GIVEN PROBLEM:
Count the lines in the records below that contain the string "location", treating uppercase and lowercase letters as distinct. Reply with the number alone.

MATERIAL:

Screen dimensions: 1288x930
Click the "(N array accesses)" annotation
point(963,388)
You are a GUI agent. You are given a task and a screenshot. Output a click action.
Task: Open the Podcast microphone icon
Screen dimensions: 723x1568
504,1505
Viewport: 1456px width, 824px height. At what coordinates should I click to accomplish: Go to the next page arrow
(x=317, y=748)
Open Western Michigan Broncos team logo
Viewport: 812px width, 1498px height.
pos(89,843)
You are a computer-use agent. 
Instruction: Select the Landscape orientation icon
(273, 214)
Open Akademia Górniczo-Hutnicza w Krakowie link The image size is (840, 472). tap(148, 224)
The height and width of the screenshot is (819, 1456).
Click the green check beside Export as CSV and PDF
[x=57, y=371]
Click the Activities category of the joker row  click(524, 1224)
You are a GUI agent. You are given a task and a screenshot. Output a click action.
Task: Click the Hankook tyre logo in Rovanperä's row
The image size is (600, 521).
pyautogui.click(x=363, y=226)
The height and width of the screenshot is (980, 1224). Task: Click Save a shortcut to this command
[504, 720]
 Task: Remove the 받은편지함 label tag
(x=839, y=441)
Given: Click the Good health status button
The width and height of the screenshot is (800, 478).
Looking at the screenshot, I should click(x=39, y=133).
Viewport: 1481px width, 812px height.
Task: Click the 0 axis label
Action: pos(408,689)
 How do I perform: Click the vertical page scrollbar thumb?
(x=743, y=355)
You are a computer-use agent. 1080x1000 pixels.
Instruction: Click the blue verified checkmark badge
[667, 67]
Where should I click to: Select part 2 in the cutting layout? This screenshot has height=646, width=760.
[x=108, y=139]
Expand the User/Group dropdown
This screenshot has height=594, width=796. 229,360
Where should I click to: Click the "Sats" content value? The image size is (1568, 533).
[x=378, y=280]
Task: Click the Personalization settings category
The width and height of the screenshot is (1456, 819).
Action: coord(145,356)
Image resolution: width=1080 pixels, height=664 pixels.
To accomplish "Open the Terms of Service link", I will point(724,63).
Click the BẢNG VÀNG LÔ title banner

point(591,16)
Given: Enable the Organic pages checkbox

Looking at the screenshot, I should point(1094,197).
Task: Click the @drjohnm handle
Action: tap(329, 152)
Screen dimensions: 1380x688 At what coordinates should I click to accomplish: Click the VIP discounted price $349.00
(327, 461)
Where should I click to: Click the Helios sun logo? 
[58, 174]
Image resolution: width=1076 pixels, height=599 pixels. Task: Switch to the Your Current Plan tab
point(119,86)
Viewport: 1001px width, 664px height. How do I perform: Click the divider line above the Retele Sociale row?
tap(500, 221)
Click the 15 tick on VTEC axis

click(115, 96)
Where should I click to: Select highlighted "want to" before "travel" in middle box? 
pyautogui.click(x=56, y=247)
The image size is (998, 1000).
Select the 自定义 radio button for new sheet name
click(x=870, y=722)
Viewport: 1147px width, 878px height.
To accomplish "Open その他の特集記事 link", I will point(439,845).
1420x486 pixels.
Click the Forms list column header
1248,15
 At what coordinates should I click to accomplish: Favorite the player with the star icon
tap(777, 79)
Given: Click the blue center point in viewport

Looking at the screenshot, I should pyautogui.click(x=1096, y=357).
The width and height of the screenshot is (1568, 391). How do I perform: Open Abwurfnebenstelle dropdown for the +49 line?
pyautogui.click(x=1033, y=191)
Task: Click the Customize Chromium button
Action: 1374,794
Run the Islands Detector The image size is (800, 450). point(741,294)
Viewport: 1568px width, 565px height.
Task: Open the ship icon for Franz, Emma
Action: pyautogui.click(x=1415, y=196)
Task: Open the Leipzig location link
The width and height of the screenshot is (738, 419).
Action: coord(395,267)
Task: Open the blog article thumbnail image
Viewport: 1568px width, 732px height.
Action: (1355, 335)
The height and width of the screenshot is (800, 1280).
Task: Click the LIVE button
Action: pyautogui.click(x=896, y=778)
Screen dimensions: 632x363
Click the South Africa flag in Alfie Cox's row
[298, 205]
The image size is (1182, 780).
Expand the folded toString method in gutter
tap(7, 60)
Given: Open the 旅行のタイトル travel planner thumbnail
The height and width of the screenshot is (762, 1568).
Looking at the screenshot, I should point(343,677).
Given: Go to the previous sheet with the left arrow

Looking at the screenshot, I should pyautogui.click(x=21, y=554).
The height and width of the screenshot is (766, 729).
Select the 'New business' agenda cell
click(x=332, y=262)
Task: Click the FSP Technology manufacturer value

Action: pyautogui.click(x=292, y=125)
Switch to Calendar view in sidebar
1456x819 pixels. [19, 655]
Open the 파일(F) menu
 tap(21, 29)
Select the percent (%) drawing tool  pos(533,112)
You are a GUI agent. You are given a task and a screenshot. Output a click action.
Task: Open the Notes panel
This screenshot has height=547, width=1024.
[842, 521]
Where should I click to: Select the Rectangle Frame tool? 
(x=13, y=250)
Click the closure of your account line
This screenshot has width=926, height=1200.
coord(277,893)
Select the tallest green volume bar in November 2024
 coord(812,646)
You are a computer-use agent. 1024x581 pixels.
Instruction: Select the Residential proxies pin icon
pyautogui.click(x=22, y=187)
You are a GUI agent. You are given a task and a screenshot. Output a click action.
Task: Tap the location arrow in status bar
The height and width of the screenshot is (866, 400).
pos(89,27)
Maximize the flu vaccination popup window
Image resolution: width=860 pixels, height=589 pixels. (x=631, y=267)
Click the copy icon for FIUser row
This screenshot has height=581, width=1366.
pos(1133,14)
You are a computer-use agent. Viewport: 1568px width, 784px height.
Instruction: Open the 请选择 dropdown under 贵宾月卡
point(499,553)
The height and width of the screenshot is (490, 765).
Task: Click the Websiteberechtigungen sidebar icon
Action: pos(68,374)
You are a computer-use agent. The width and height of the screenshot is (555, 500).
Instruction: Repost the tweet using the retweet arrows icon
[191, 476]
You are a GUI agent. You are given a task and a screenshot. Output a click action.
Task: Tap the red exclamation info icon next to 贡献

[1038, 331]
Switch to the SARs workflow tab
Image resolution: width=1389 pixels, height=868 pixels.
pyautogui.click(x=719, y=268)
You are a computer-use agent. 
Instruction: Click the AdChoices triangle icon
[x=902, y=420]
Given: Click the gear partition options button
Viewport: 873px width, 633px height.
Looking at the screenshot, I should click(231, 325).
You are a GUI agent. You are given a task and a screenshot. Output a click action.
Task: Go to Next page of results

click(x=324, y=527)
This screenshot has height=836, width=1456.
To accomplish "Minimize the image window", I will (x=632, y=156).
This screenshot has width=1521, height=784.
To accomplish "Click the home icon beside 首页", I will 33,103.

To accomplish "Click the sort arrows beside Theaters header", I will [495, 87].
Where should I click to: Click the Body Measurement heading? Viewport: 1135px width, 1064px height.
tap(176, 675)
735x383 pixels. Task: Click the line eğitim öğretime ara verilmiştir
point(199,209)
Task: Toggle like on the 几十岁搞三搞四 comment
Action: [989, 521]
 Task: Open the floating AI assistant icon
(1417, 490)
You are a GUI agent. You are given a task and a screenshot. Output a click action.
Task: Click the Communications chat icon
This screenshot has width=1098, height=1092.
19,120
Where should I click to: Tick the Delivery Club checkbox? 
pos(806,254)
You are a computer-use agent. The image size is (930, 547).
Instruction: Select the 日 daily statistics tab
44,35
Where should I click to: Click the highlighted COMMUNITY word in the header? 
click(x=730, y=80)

EXPECTED ANSWER:
2